#### WORK TO COMPLETE
Here the job is to return only the lines of the material, exactly, from the first one to the line with "Andrew Holler (38, 1889)".

#### DATASET

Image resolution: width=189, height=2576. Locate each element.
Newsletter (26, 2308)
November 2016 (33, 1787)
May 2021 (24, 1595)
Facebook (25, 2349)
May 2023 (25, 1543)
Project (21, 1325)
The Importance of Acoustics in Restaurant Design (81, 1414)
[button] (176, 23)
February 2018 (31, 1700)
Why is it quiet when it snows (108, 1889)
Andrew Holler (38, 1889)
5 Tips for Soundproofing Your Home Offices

#### RESULT OF THE EXERCISE
Image resolution: width=189, height=2576. Locate each element.
Newsletter (26, 2308)
November 2016 (33, 1787)
May 2021 (24, 1595)
Facebook (25, 2349)
May 2023 (25, 1543)
Project (21, 1325)
The Importance of Acoustics in Restaurant Design (81, 1414)
[button] (176, 23)
February 2018 (31, 1700)
Why is it quiet when it snows (108, 1889)
Andrew Holler (38, 1889)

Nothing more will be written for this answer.